Ask HN: Poland vs. Ukraine for choosing a dev shop? - codegeek
For our company, I constantly get linkedin requests from either Poland or Ukraine based companies for outsourcing dev work to them. Would love to hear any stories&#x2F;anecdotes from HN on working with these types of dev shops in Ukraine or Poland. Are they worth it in terms of cost vs benefit ? Compared to US developers, how competitive are the salaries&#x2F;cost for a mid level developer there ?
======
garethsprice
If you have the technical/management chops to know what work can be offshored
successfully, package up the work, evaluate the shop, ask very specifically
for what you want, assess the quality of what comes back and push back when it
needs to be fixed, they can be a great option.

Don't know specific salaries but in my experience work is 30-50% cheaper to
have done offshore on a project scale (imagine savings are better if you are
paying salaries for full-time engineers). Those savings quickly evaporate if
something goes wrong or takes longer than expected ( _very_ common due to
communication issues), then rapidly become multiples of the original cost if
you need to throw it away and have it re-written. This isn't necessarily
because the offshore developers are bad, but because communicating software
requirements is hard enough even without cultural/language/time barriers.

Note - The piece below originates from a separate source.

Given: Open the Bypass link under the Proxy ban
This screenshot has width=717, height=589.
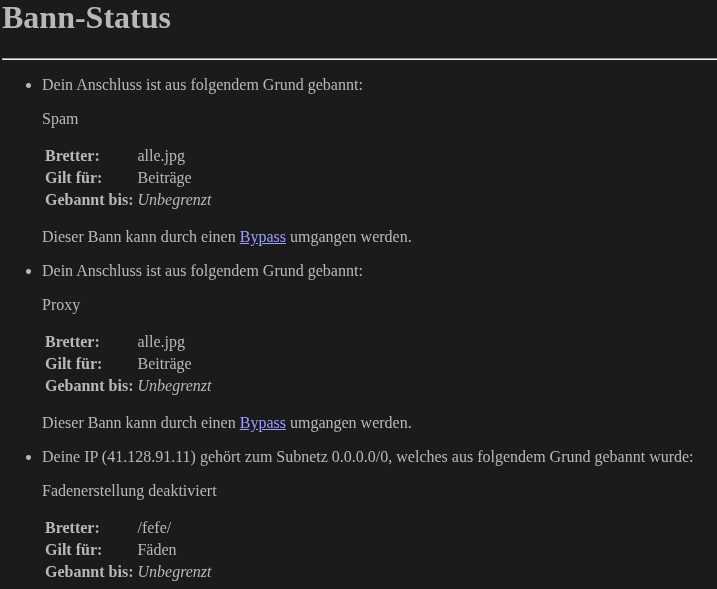Looking at the screenshot, I should click(262, 423).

Offshore shops are a tool in a toolbox, one with a more specific use than most
people think, that when deployed can be incredibly powerful but when deployed
wrong can be catastrophic to a project.

As with all service relationships, building a partnership over time is the
best way to get good work from vendors regardless of their physical location.

Never start with a large, mission critical project - give a small piece of
work to a vendor and see how they do, and ramp up from there. Even consider
giving the same small project to 1-3 vendors and see who does well - the
redundancy is a sunk cost but a small price to pay for long term success.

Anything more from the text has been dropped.